We offer three broad paths built around the Way of Love, the Presiding Bishop’s call for practices that support a Jesus-centered life. Each path suggests a primary resource as well as numerous others that expand on the central theme. We offer these as guideposts, as trail markers, knowing and hoping that you will choose your own path during this Lent, and in doing so, make a choice to choose Jesus.

Learn more and choose your Lenten path here.

Meeting Jesus on the Margins: Ash Wednesday

2381 Meeting Jesus on the Margins

One of our most powerful meditation resources this Lent is Meeting Jesus on the Margins: Meditations on Matthew 25.

These reflections look at Jesus’ mission with the hungry, the sick, the imprisoned—the marginalized.

Today, Ash Wednesday, we’re posting the first reflection from the volume, written by Mike Kinman. It’s part of a first section that focuses on the matter of hunger in its myriad forms. We hope you find meaning in Mike’s words, and share them as you see fit.

 


 

February 10 Ash Wednesday

Dear People of God: The first Christians observed with great devotion the days of our Lord’s passion and resurrection, and it became the custom of the Church to prepare for them by a season of penitence and fasting. This season of Lent provided a time in which converts to the faith were prepared for Holy Baptism. It was also a time when those who, because of notorious sins, had been separated from the body of the faithful were reconciled by penitence and forgiveness, and restored to the fellowship of the Church. Thereby, the whole congregation was put in mind of the message of pardon and absolution set forth in the Gospel of our Savior, and of the need which all Christians continually have to renew their repentance and faith. —The Book of Common Prayer, pp. 264-5

The simplest question is the most useful: Why?

We need always to be asking “Why?” and not letting our quickest answers, which are most deeply rooted in our prejudices, be our final answer.

When we see someone using the steps of a public library as a bed at night, we need to ask “Why?”

When we read a story about a transgender teenager committing suicide, we need to ask “Why?”

When we go into a grocery store in an impoverished neighborhood and see a fully stocked liquor shelf and no fresh produce, we need to ask “Why?”

When we learn we incarcerate a higher percentage of our citizens than any nation in the world, we need to ask “Why?”

When we see young people of color burn down the Quik Trip convenient store in Ferguson, Missouri, we need to ask “Why?”

And as we embark on our Lenten journey, we need to ask “Why?”

Our first answer, rooted in what we’ve always been taught, might be that we observe Lent as an exercise in self-flagellation, so that, in Paul’s words, we might not “think of ourself more highly than we ought” (Romans 12:3). We might think our Lenten observance is grounded in our unworthiness. But we need to dig deeper.

The prayer at the beginning of our Ash Wednesday liturgy gives us the answer. We observe a holy Lent to remember Jesus’ gospel of “pardon and absolution.” Lent is not about confession and repentance as punishment but as a profound, grace-filled unburdening so that we might encounter the living Christ in all Christ’s abundant joy.

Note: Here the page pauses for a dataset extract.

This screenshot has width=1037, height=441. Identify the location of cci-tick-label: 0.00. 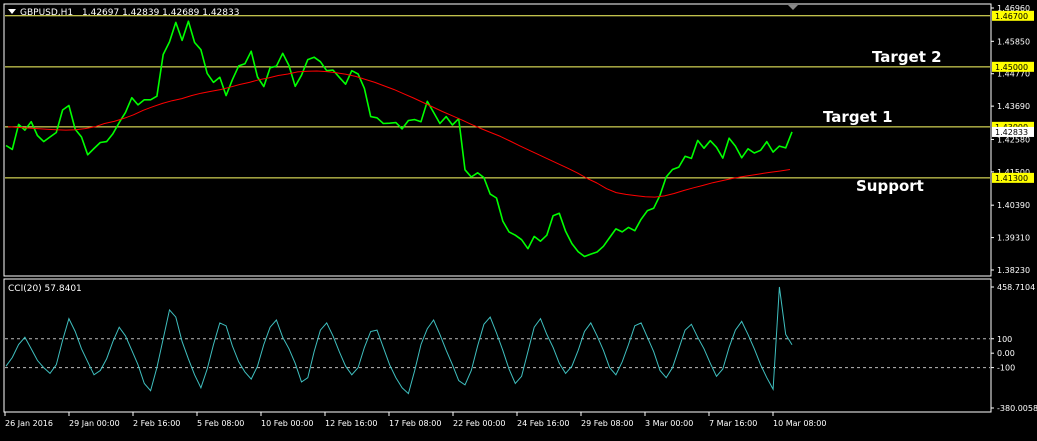
(1006, 354).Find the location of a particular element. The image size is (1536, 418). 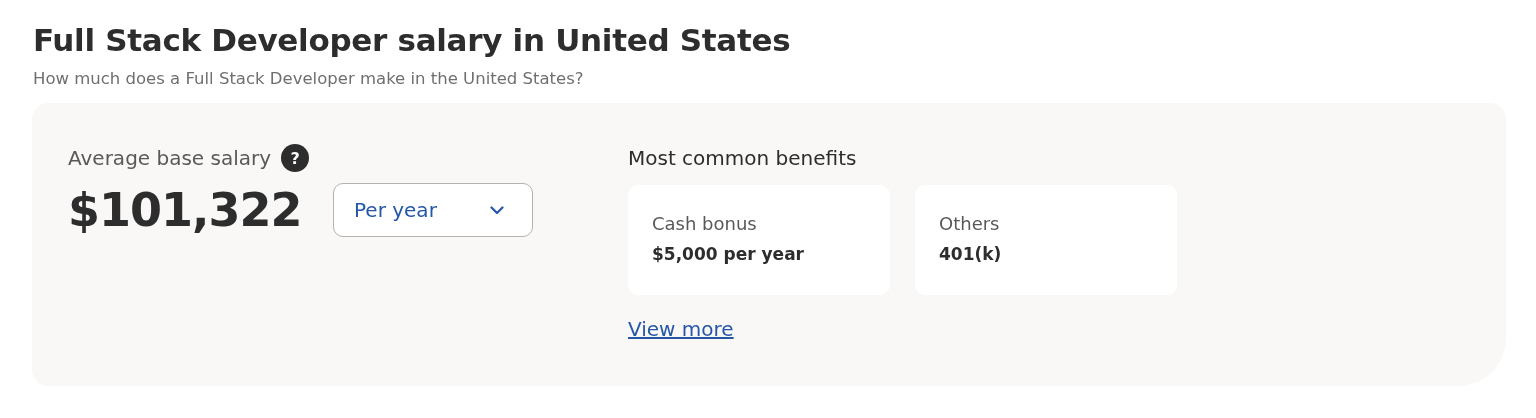

benefit-value: 401(k) is located at coordinates (971, 254).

This book sets our Lenten journey in that context of meeting Christ…meeting Christ right where he tells us he will be…in the hungry, the thirsty, the stranger, the naked, the sick, and the prisoner. It is a journey of seeing all those people as Jesus. Of asking “Why?” and not being satisfied by our first answer. Of realizing that those whom the world of power and privilege label as “them” are really the deepest and most sacred portion of “us.”